Problem description
Write every entry out again, exactly as given.

Information shown
※

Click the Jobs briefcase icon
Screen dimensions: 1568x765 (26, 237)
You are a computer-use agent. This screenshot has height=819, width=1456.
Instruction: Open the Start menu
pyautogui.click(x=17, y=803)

※

Response area
Click the Jobs briefcase icon
Screen dimensions: 1568x765 (26, 237)
You are a computer-use agent. This screenshot has height=819, width=1456.
Instruction: Open the Start menu
pyautogui.click(x=17, y=803)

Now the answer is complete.